Turn to Lesson 1: Introduction to Natural Hazards
• Review the study guide section for a brief description of the lesson and any special
suggestions on how to study.
• Again read the learning objectives.
• Carry out the learning activities listed.
• Complete the self-assessment test at the end of the lesson and score it using the
answer key provided. If you have not answered most of the questions correctly,
restudy the lesson.
If you score well on the self-assessment test, proceed to Lesson 2.
Continue to study each lesson and complete the self-assessment test until you have
finished the course of study. When you have completed to your satisfaction all the selfassessment
tests, you can request a final examination package. This will include the
final examination and any other supplementary material.

Multiple Choice.
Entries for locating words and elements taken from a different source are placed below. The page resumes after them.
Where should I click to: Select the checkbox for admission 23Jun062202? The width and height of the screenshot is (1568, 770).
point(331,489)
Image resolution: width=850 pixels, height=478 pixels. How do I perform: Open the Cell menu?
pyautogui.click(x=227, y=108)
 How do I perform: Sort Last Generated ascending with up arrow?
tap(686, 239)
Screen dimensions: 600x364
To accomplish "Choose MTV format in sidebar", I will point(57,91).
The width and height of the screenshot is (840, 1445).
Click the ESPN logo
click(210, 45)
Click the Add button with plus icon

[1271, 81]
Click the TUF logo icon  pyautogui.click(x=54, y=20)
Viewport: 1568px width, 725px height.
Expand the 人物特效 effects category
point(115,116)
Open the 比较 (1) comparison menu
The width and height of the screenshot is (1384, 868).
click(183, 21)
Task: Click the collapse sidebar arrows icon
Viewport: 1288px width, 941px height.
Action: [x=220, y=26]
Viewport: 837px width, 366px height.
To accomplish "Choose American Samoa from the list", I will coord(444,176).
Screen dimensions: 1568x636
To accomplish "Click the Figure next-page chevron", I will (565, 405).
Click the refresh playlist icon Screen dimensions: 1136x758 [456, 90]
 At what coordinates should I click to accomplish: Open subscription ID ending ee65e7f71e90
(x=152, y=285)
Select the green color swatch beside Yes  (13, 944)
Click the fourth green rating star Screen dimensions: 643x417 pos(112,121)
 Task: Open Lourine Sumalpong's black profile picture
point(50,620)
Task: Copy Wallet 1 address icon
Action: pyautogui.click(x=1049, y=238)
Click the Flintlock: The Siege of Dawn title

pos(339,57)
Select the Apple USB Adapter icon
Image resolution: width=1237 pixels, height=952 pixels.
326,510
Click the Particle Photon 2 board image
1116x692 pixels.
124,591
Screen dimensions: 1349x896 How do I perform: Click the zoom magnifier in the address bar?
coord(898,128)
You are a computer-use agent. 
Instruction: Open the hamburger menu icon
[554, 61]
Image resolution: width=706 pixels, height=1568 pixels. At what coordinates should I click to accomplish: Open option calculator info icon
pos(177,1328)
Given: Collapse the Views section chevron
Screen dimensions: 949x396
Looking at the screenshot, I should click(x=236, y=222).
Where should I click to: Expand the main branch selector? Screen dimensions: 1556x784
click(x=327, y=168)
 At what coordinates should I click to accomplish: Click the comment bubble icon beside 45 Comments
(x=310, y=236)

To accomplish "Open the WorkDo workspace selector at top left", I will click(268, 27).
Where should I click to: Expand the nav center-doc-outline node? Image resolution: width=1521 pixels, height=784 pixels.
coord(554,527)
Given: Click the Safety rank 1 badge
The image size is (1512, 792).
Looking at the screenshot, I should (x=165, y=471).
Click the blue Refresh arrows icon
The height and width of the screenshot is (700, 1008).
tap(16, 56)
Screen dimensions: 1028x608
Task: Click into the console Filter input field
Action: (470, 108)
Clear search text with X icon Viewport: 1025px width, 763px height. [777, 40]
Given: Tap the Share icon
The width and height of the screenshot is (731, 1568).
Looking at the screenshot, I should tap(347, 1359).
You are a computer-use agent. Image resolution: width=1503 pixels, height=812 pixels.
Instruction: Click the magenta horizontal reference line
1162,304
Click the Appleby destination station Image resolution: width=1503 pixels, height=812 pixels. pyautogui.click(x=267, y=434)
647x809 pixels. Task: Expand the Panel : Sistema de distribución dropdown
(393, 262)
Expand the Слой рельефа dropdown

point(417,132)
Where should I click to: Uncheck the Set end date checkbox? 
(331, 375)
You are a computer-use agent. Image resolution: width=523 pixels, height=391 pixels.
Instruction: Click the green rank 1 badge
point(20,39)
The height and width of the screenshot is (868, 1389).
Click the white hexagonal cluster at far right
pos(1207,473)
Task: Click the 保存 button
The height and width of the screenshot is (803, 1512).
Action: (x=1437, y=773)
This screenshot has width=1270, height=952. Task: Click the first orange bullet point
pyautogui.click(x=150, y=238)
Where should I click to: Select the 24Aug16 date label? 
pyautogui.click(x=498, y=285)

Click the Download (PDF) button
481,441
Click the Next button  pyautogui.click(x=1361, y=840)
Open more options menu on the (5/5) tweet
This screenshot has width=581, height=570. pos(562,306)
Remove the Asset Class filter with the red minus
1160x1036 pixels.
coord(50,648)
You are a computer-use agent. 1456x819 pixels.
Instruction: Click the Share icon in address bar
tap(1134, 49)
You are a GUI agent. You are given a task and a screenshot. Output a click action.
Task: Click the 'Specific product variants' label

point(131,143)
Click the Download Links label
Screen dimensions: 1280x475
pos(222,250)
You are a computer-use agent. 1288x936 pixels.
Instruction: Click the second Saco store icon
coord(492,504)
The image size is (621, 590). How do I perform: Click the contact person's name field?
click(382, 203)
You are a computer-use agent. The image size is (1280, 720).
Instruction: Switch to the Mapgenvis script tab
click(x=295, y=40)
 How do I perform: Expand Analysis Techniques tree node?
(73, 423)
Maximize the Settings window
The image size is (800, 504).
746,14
Circle the best answer(s):
1. The best foreign relief to an earthquake stricken area is:
a) cash
b) food, blankets and clothing
c) medical assistance
d) teams of assessment workers and
other volunteers
e) long-term recovery assistance

2. The largest annual death toll during the 1970s was caused by:
a) floods
b) earthquakes
c) tropical cyclones
d) drought
e) all other disasters

3. The majority of volcanoes are located in:
a) the circum-Pacific belt
b) the mid-Atlantic line
c) East Africa
d) the African Rift Valley
e) Hawaii

4. Active floodproofing is most effective:
a) with long warning lead times
b) in flash flood areas
c) if it is permanent
d) in floodplain areas
e) using volunteers

5. Supplementary feeding programs are:
a) targeted to those people suffering from severe protein-energy malnutrition(PEM)
b) targeted to those people suffering from moderate PEM
c) often used to distribute general food rations over a wide geographic area
d) of little value in large-scale famine relief operations
e) a secondary response best handled by foreign agencies

6. Tropical cyclones often generate:
a) high rates of injured people
b) tidal floods
c) very heavy rainfall
d) agricultural soil erosion
e) countercurrents beneath the ocean’s surface

7. The first step in desertification of rangelands is:
a) thinning of vegetation due to grazing
b) severe drought
c) an increase in edible perennial plants
d) water runoff due to sun-hardened soil
e) an increase in groundwater level due to runoff

8. Tsunamis may strike with a force:
a) greater than other types of disasters
b) that radically alters the landscape
c) that affects only lands along the world’s oceans
d) that seriously disrupts economic and social patterns
e) all of the above

9. The major human-made cause of
deforestation today is:
b) fuel
c) wood pulp for papermaking
d) unequal land tenure
e) farming
f) none of the above

True or False
Indicate T or F:
_____ 10. The ingredients of cyclones are a mixture of heat and moisture.

_____ 11. A natural event such as an earthquake will always result in a disaster.

_____ 12. An underwater earthquake in the ocean near your area is a natural tsunami warning.

_____ 13. A secondary effect of a volcanic eruption may be the saturation of ash with rain, causing roofs to collapse.

_____ 14. Current international warning systems issue a “cyclone warning” when a cyclone could reach land within 24 hours.

_____ 15. The rapid rate of deforestation is a prime force in the yearly increase of flood disasters in the tropics.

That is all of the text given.